Selected extract:
┄┄┄┄┄┄

The first part of the route from the three relay farms is a two hour cross-country march uphill through meadows and along brooks and torrents to avoid search dogs (so writes Gérard Waucquez) leading to "open heights where they can see illuminated Spanish cities from these vast and naked meadows". Iturrioz clearly cites the Mont du Calvaire (277m) and Xoldokogaina (486m) and he asks Juan Manuel Larburu or Donato Errazti to check ahead for the location of potential border patrols. There, the lights of Fuentarabia, Irún and San Sebastian are clearly visible and announce the nearby freedom. The Bidassoa can be heard (so writes Paul Henry de Lindi) and seen or imagined along the path. Hence, the evaders are on the southern flank of the hills facing Spain and not along the reservoir on the northern, French facing flank of the hills. Waucquez describes a march of two hours along a ridge.
Then begins the descent to the crossroads at the Col des Poiriers (316m): Iturrioz says that this was the most dangerous part of the route before the Bidassoa. There was a serious risk of encountering border patrols (Germans or French gendarmes) there because it was the crossroads of the well-used footpaths between the Ventas d'Ibardin, Biriatou and the Bidassoa. Juan Larburu and/or Donato Errasti, earlier having gone to San Miguel on reconnaissance, would wait there to give the green light. The crossroads was also the beginning of the first planned (but never used) route to Endarlatsa via the road to Ibardin.
From the crossroads, the descent to the Bidassoa, along the ravine of the Lantzetta Erreka (stream/creek) is quite easy to follow. This descent took an hour to San Miguel. During the crossing by Waucquez in early December 1941, after a failed attempt to cross the Bidassoa at San Miguel due to overflowing waters from heavy rains, Tomás Anabitarte found a shortcut to Endarlatsa along the way. This shortened route reduced both the distance, the time it took (reduced to about two hours more than the San Miguel route instead of four) and the danger of encountering border patrols compared to using the longer road to Ibardin route.

┄┄┄┄┄┄

Provided information:
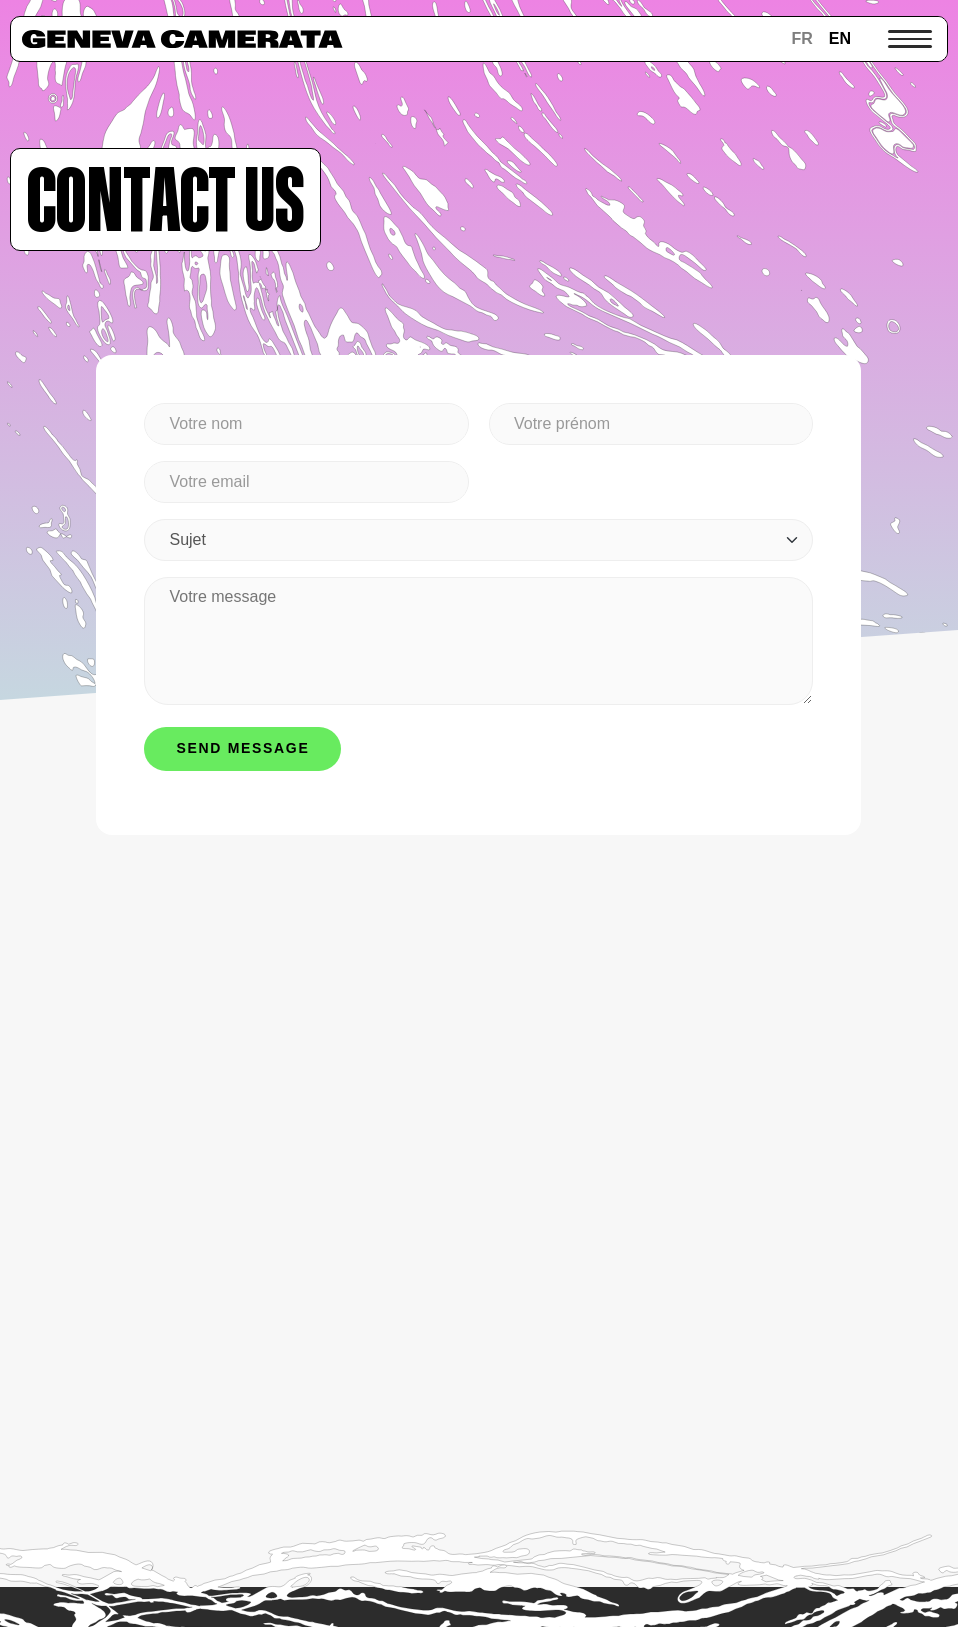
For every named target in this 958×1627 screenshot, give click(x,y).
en (840, 38)
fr (801, 38)
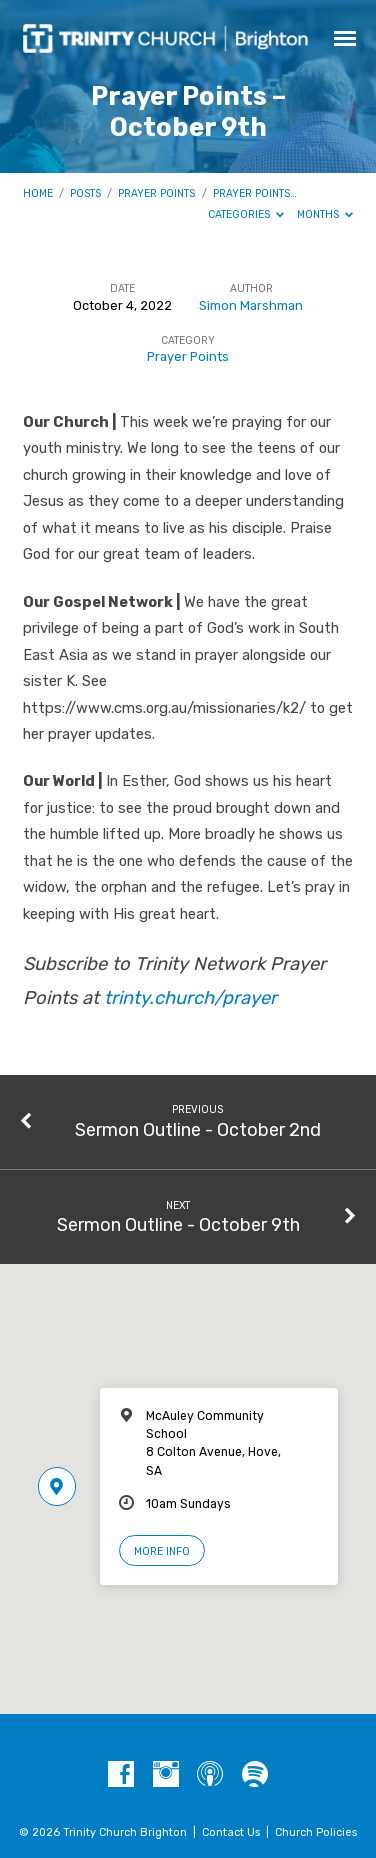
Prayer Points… (255, 193)
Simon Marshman (251, 305)
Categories (246, 214)
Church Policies (316, 1832)
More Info (162, 1551)
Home (38, 193)
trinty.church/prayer (190, 998)
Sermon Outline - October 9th (178, 1224)
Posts (85, 193)
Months (325, 214)
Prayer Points (156, 193)
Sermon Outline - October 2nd (198, 1129)
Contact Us (231, 1832)
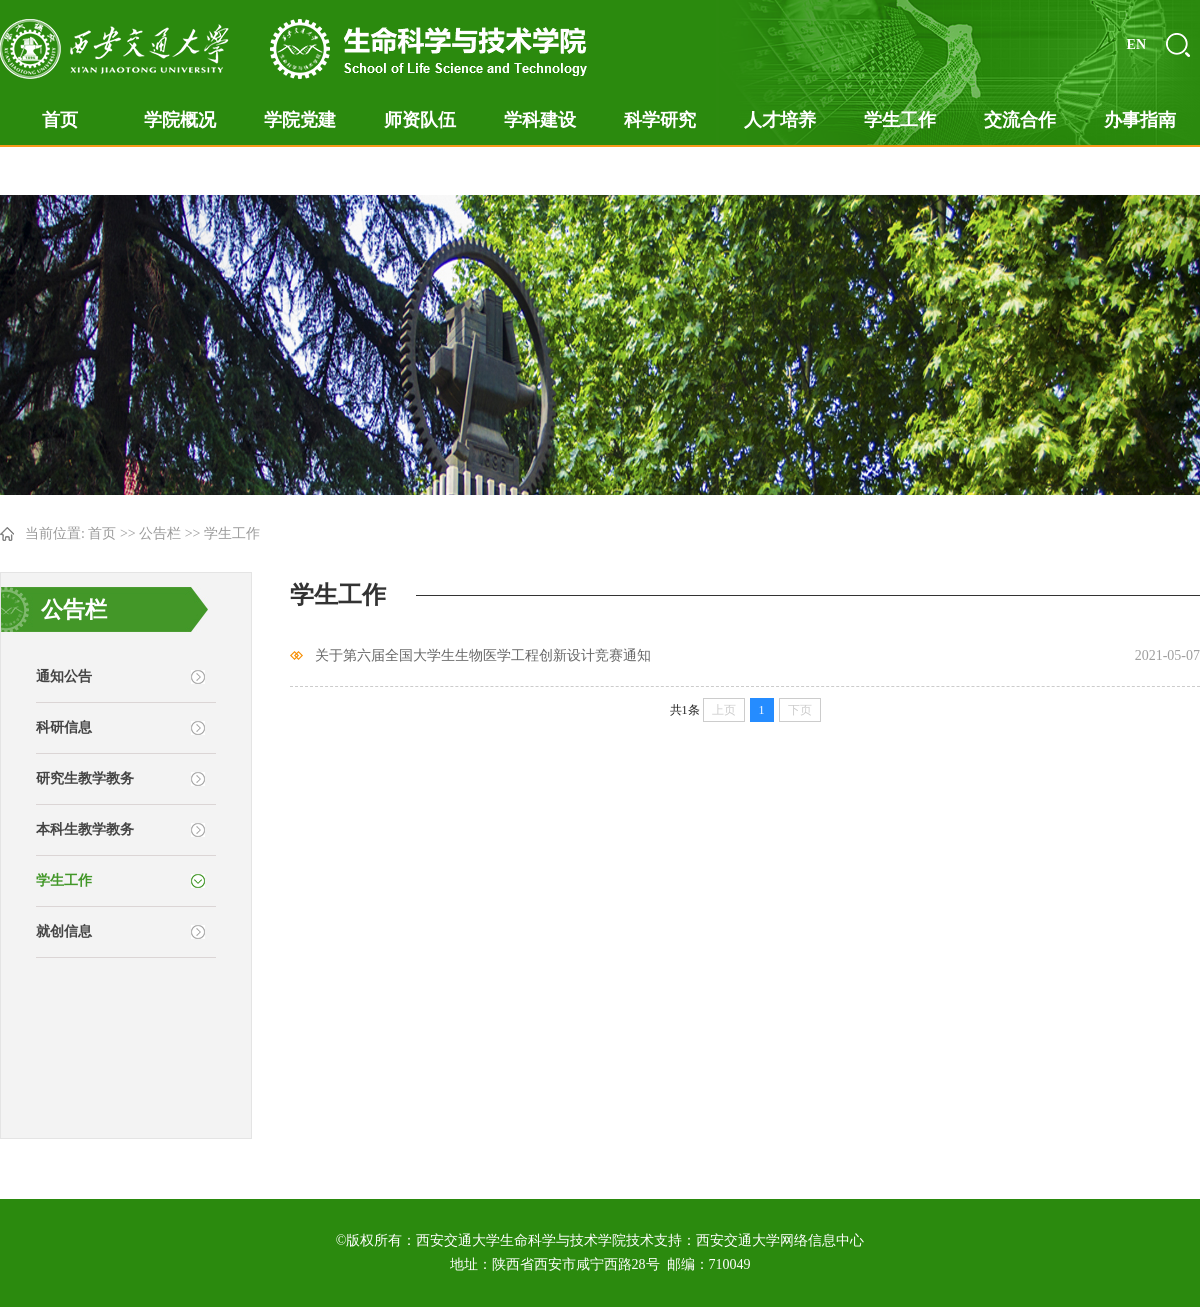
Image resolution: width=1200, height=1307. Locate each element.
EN (1136, 44)
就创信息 (64, 931)
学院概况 (180, 120)
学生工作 (900, 120)
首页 (60, 120)
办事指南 (1140, 120)
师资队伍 (420, 120)
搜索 (1178, 45)
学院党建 (300, 120)
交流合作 (1020, 120)
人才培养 (780, 120)
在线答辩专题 (60, 170)
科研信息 (64, 727)
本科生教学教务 (85, 829)
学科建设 (540, 120)
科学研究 (660, 120)
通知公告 (64, 676)
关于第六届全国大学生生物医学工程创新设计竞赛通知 (483, 655)
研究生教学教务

┄┄┄┄┄┄

Tasks and exercises:
1. Repeat the escape-route passage word for word, beginning at "From the crossroads, the" and stopping after "to Ibardin route.".
2. Write what comes next in the escape-route passage, picking up after its final sentence.
The listing plays no part in what is asked here.

Answers per task:
1.
From the crossroads, the descent to the Bidassoa, along the ravine of the Lantzetta Erreka (stream/creek) is quite easy to follow. This descent took an hour to San Miguel. During the crossing by Waucquez in early December 1941, after a failed attempt to cross the Bidassoa at San Miguel due to overflowing waters from heavy rains, Tomás Anabitarte found a shortcut to Endarlatsa along the way. This shortened route reduced both the distance, the time it took (reduced to about two hours more than the San Miguel route instead of four) and the danger of encountering border patrols compared to using the longer road to Ibardin route.

2.
At San Miguel, some evaders describe a pasture before the river but very few mention the railway station building, sometimes described as the post of the Spanish guards. Once out of the water, they first had to cross the narrow tracks of the "Bidassoa Ferrocarril" railway, called the "Txikito Tren" (Little Train) by the locals, and then the Irún-Pamplona road. It seems logical that the now abandoned train station was used at the time as a barracks for the Spanish Guarda Civil and patrols and was thus to be avoided at all costs. Iturrioz once heard a guard snoring in the "farm" (San Miguel station? or it might be the farm slightly south of it, where the first remembrance treks crossed). It is also logical for the evaders to have crossed the Bidassoa approximately in front of a ravine on the Spanish side, 350m downstream from San Miguel or 600m upstream; rather than alongside the so-called "Txikito Tren" station at San Miguel. This was not a passenger station as one might imagine. Rather, the existence and construction of this desolate station in the 19th century was only justified and used for the loading of mineral ore onto bulk train carriages until passenger services were added in 1916 for the very few people living in the area.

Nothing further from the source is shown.